The Haunting Of Bastardgeist - The Reykjavik Grapevine

The Haunting Of Bastardgeist

The Haunting Of Bastardgeist

Published October 9, 2013

If one were to imagine what a band named Bastardgeist might sound like, certain styles come to mind. Maybe some punishing noise, or mutant grindcore, or dark, doomy metal. So it comes as a surprise, at first, to open the box of aural treasures that Bastardgeist, aka mild-mannered Chicago resident Joel Midden, entails.

“There was this blog I was reading when I started making this music,” he explains, “in the first apartment that I lived in after I moved out of my parents’ house. It was this really old Victorian house in Bowling Green, Ohio where I grew up, that was insanely haunted. Weird shit would happen all the time. Also I was in a weird, dark place at the time. The blog may or may not have been written by Stanley Donwood, who did a lot of the Radiohead artwork. He would talk about a spirit called the Bastardgeist, and I really liked the word and it just kind of stuck with me.”

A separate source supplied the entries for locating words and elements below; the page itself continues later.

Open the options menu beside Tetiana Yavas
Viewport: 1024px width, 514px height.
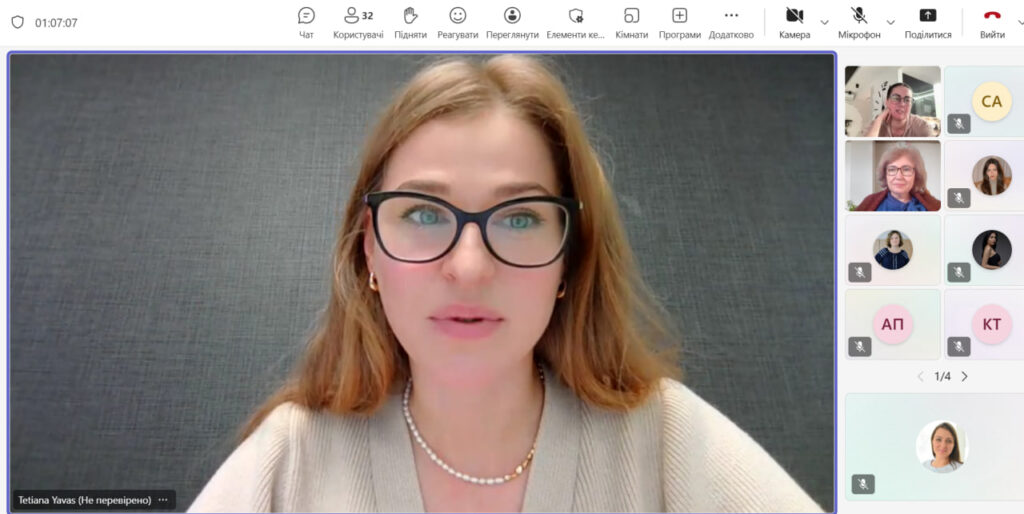click(163, 499)
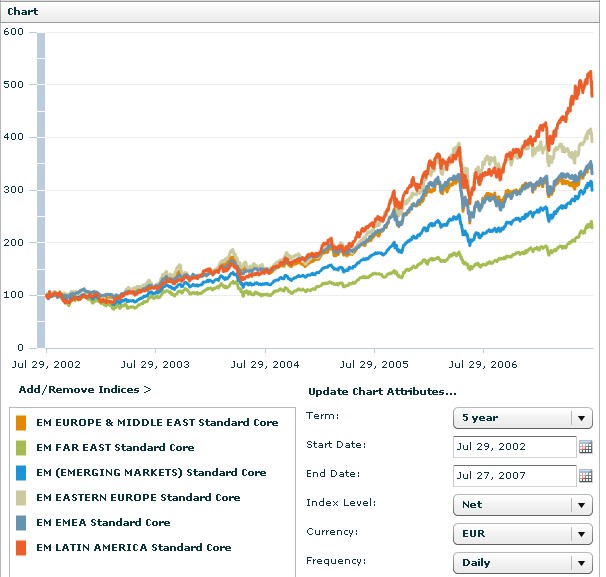Viewport: 606px width, 577px height.
Task: Click Update Chart Attributes link
Action: pyautogui.click(x=382, y=391)
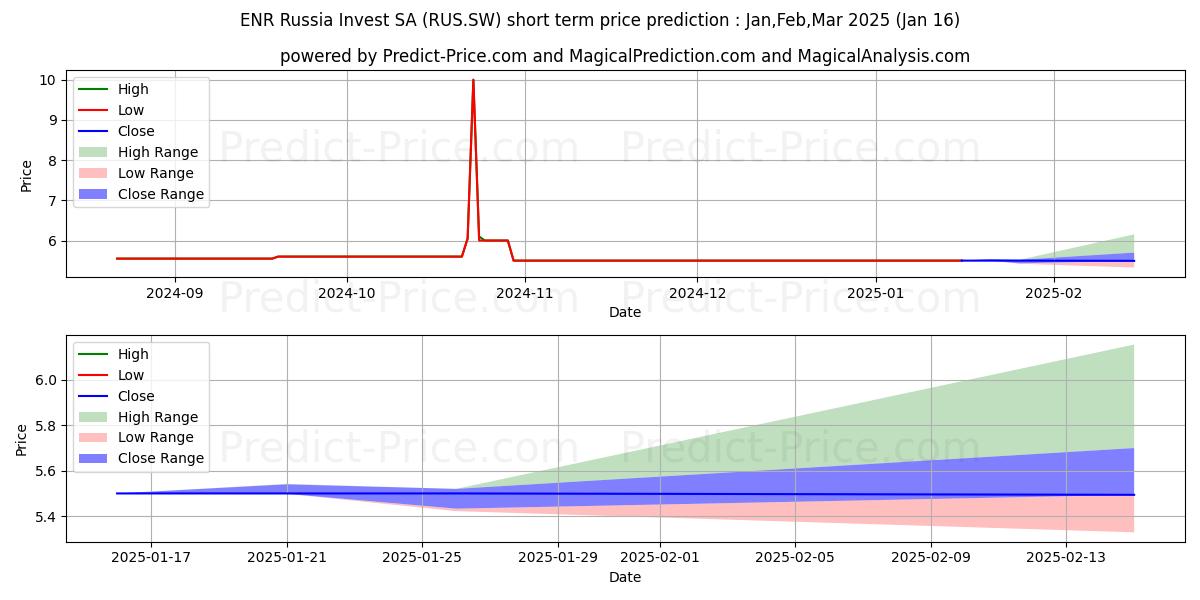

Midden talks quickly, his eyes darting around the Laundromat cafe, sipping a raspberry smoothie. He seems relaxed, content, and light years away from that period of his life. This isn’t the first time he’s been to Iceland. “We played Airwaves a few years ago,” he recounts. “I remember playing in, like, a hair salon, and there was somebody getting a haircut literally five metres away from me while we were playing. But everyone was so attentive to what we were doing. It’s like SXSW and those kind of things are supposed to be like. We played four shows, two in hostel venues, then our official show at Faktorý, and then in the salon.” 

And how did Airwaves compare to other festivals? “It had a harmonious kind of atmosphere, from front to back,” Midden says, smiling. “Other festivals seem like more of a hustle—Airwaves was really laid back and it felt like I was both a performer and someone who just there at the festival enjoying it, there was no segregation between the bands and the crowd, it was really seamless.”

The experience of being in Iceland stuck with him. “Being in Iceland felt a bit surreal and hard to process immediately,” he says. “I can see how people come here during Airwaves and come away with a vision of it as a kind of playground with everyone celebrating. But I don’t know if that’s what it’s like to be here or just part of how the Iceland Airwaves festival feels.” He pauses, looking into the distance and mulling it over. “I wanted to come back and play again, and investigate that and see if it… was real,” he says, slowly and deliberately. “If it all really happened how I remembered it, and if it’s like that all the time. I don’t wanna say anything cheesy like “it draws you back,” but as soon as we were back on the Flybus today it was that same visceral kind of experience being here. And when you’re gone, it’s easy to think being in Iceland was like a dream. So I wanted to come back and see.”

He’s here to play songs from his new album ‘Infinite Lives,’ released this week. “The first record that I did was, equally by design and necessity, very lo-fi. When I started making ‘Infinite Lives’ I wanted to do something more lush sounding, big sounding, more symphonic, more of a high-fidelity experience. Whenever I start, it never comes out like I planned it—recording is an evolving process, as it is for anyone I guess. Bastardgeist feels like a different project than it was before. I don’t feel like it has a set identity, it’s more like just what’s coming out of me at any given point.”

His live setup has evolved alongside the recordings. “Back in the States, it’s no longer solo—it’s really grown in scale,” he explains. “I play with a nine to thirteen piece ensemble. But when I’m travelling solo as I am now, I use the laptop to preserve the feeling of the album. I try to balance the electronic and sample-based portions of it with something that’s immediate and captivating, like the solo kalimba playing.”

He talks about the visuals, created by New York drag and performance artist Colin Self. “Hopefully it all communicates the record as accurately as possible,” he finishes. And if the show even approaches the orchestral sound of ‘Infinite Lives,’ it’ll be a mesmerizing spectacle indeed.